Si le repas est trop salé, on accusera volontiers le cuisinier d’être amoureux – et distrait. Mais dans les faits, les relations amoureuses qui donnent plus de piment à la vie peuvent-elles donner un autre goût aux choses que l’on mange ? Le livre de Maxime Morsa, 60 questions étonnantes sur l’alimentation, paru aux édition Mardaga, s’interroge. Et dispose même de quelques réponses...
L’association automatique amour/douceur en matière de nourriture
Si l’amour avait un goût, quel serait-il ? La langue anglaise nous livre une partie de réponse, elle qui aime mettre dans la bouche des amoureux ces deux mots : « sweet love ». L’amour et la douceur, c’est comme la plage et le soleil : cela va de pair.
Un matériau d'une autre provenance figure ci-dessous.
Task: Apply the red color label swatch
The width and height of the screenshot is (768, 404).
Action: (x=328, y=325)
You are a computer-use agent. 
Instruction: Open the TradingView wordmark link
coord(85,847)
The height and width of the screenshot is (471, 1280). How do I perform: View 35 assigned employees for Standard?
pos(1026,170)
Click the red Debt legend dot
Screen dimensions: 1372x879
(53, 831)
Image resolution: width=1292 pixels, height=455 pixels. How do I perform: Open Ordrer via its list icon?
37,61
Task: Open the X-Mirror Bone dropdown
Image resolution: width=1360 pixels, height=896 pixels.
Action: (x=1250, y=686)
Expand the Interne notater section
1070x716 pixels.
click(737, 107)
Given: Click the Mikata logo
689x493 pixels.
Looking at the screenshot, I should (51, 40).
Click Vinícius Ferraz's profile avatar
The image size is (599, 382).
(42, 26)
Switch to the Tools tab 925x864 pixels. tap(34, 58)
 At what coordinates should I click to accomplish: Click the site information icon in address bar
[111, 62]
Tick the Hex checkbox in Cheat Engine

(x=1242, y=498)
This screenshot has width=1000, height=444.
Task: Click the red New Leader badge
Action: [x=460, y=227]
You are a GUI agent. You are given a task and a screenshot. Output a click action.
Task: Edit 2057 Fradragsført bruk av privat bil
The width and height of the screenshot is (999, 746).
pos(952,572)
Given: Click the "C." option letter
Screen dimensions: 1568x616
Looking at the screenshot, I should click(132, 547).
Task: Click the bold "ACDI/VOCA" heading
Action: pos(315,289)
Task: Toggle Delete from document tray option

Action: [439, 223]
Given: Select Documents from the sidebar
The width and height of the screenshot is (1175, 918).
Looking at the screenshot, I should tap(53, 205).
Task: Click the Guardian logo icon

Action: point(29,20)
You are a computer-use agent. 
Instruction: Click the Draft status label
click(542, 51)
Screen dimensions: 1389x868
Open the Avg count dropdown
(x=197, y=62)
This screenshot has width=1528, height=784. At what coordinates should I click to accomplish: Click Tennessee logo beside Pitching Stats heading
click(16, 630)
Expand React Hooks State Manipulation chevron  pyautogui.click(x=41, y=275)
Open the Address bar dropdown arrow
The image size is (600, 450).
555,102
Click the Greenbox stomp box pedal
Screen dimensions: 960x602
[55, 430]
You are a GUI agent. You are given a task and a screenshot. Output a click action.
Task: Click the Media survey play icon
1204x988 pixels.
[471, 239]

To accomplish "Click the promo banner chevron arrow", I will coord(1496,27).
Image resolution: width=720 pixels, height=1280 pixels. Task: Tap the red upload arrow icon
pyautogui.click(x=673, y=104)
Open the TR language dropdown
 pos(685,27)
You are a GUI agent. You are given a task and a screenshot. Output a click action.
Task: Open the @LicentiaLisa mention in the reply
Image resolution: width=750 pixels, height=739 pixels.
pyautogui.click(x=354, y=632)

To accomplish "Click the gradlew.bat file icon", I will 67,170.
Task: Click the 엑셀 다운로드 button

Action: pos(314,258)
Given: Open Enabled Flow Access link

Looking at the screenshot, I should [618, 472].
L’association est si forte que l’amour à lui seul serait capable de rendre plus doux l’environnement – au sein duquel on retrouve ce qu’il y a dans notre assiette. Non pas qu’il faille manger avec amour, mais plutôt en étant amoureux (d’une personne, pas d’aliments, entendons-nous). Le repas pourrait alors paraître bien plus doux en bouche. Si la musique adoucit les moeurs, l’amour pourrait-il adoucir les repas ?
Méthode
Une série d’expériences ont été menées à l’Université de Singapour. Dans une première, l’association entre les mots « amour » et « jalousie » et différents goûts a été testée. Des participants étaient invités à relier les deux mots à d’autres comme « épicé », « amer », « aigre », « doux », etc. D’autres participants ont tout simplement répondu à la question : « Si l’amour avait un goût, quel serait-il ? », sans propositions données. Dans un second temps, un sentiment d’amour, de jalousie et de bonheur était induit chez des participants avant qu’ils ne consomment un produit, soit amer, soit aigre, soit de l’eau, qu’ils devaient évaluer par la suite. L’induction était créée en demandant aux participants d’écrire un texte soit sur le sentiment amoureux, soit sur le sentiment de jalousie, soit sur le sentiment de bonheur avant de goûter le produit.
Résultat
Les individus associent l’amour à la douceur, tandis que la jalousie est associée à des goûts comme l’amertume ou l’aigreur. De la même façon que le langage courant s’y emploie. Plus fort encore, en ayant simplement induit le sentiment amoureux chez les individus, chacun des produits a été perçu comme plus doux, qu’il s’agisse d’un bonbon aigre, d’un chocolat amer ou d’eau. Et cette association est spécifique à l’amour. Comme on pouvait s’en douter, la jalousie n’a pas augmenté le sentiment de douceur (mais n’a pas non plus rendu les produits plus aigres ou amers) et le bonheur n’a pas eu d’effet.
Conclusion
L’amour, c’est donc plus que du bonheur. Qu’on se le dise. Plus qu’une affaire de langage, l’association amour-douceur pourrait trouver son origine dans le cerveau. Plus précisément dans un circuit neuronal de récompense partagé entre les expériences amoureuses et la sensation de douceur. Des études antérieures ont en effet montré qu’une région du cerveau, le cortex cingulaire antérieur, joue un rôle d’anticipation de récompense à la vue d’une image du partenaire amoureux. Il se pourrait donc que, lorsque le sentiment amoureux est présent, cette région du cerveau active des représentations liées à la douceur, qui provoqueraient la sensation sans qu’il y ait présence réelle de douceur. L’amour n’est peut-être pas une illusion, mais il peut en tout cas en donner sur le plan alimentaire.